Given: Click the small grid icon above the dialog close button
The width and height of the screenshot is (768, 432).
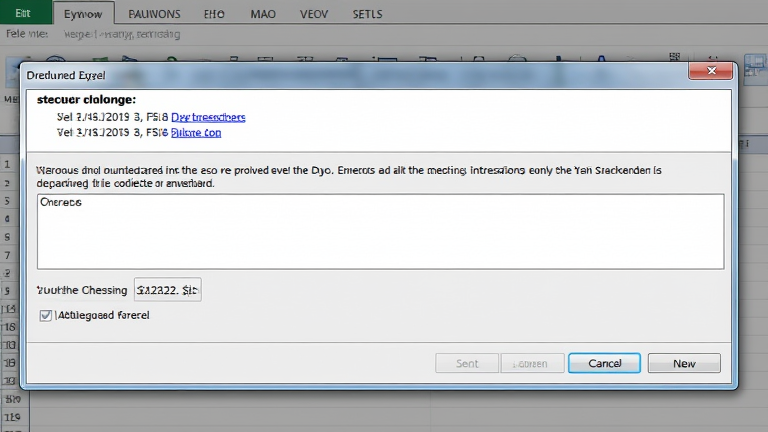Looking at the screenshot, I should coord(675,56).
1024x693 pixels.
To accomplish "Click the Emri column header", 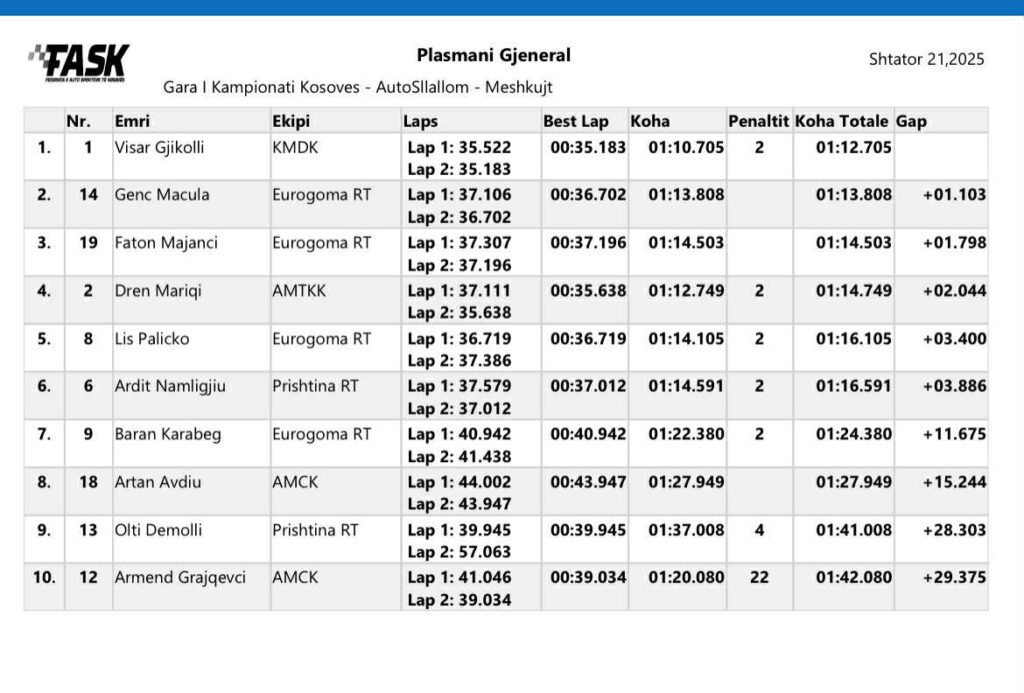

-=-=-=-=-

• ASSIGNMENT
When you retype the records, keep every word exactly as written and exclude the pictures.

• FINISHED TASK
Given: Click the small grid icon above the dialog close button
The width and height of the screenshot is (768, 432).
Looking at the screenshot, I should coord(675,56).
1024x693 pixels.
To accomplish "Click the Emri column header", 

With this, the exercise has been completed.